A joint consensus statement from the European Association for the Study of Diabetes (EASD) and the American Diabetes Association encourages a shift in attitude over glycemic management in Type 2 diabetes.
The position statement, which was presented at the 48th Annual Meeting of the EASD in Berlin, Germany, says that advice must be personalized rather than working on a "one size fits all" basis.
"We cannot consider just pathophysiology and just HbA1c [glycated hemoglobin] lowering efficacy when treating a diabetes patient.
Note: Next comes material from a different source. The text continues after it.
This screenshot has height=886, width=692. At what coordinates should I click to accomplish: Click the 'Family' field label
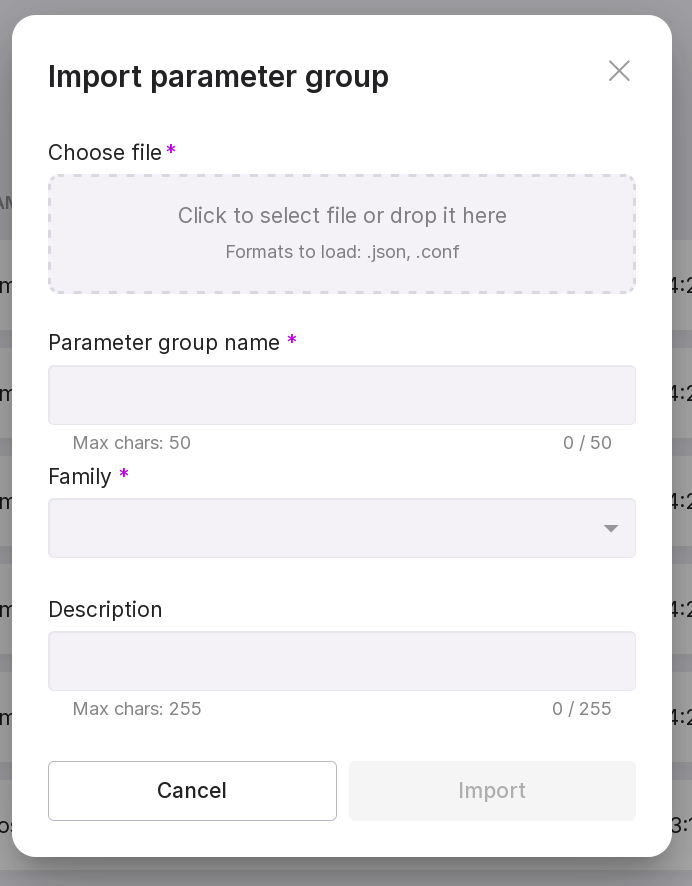pos(80,477)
If that patient experiences a side effect they cannot tolerate, then they will not take their pill," said co-chair for the Position Statement Writing Group, Sylvio Inzucchi, from Yale University, New Haven, USA.
It has generally been recommended previously that intensive antihyperglcemic glycemic therapy should focus on achieving an HbA1c level below 7%. However, as noted in the statement, "not everyone benefits from aggressive glucose management."
Co-chair David Matthews from the University of Oxford in the UK told medwireNews he hopes that the new statement will mean that in the future "organizations like NICE [National Institute for Health and Clinical Excellence] and the government won't make any numerical target."
"We have deliberately written this so that you can't take any numerical target out of it at all," he explained.
Although some people think this is a big disadvantage, the numerical targets have only stood primary care clinicians in good stead in terms of getting averages down, said Matthews. In individual cases they are serving us badly, with "some physicians making crazy judgements on the basis that if they can get people one side or other of a target, it makes the difference between whether they get £ 10 [US$ 16; € 12] from the government or nothing, in terms of quality outcome frameworks and so on, and that's not in the best interest of the patient."
The statement, jointly published in Diabetologia and Diabetes Care, does not recommend any significant changes with regard to specific treatment options, with diet and exercise remaining the cornerstone of any initial therapy.
But it points out that clinical advice is often based on primary source evidence and that this type of evidence emerges only from clinical trial findings in highly selected patients using limited strategies.
"This does not address the range of choices available, or the order of use of additional therapies," notes Matthews.
"The algorithmic approach has finally, in our view, had its day - we can't do that anymore. For example, if you've got someone who's pretty old and may have a hypoglycemic event, and then they do, and then they aspirate, that could be the end of their life… and for those people there's a range of drugs available now."
The target glycemic level should take into account various factors including patients' attitudes and expected treatment efforts, the risks associated with hypoglycemia and other adverse events, disease duration, life expectancy, comorbidities, established vascular complications, and the resources and support that are available to the patient, outlines the statement.
The writing group also want the statement to encourage clinicians to have much more constructive discussions with their patients.
"All treatment decisions should be made with the patients," said Inzucchi. "The focus should really be about the patients' preferences, their needs, and their values about the disease."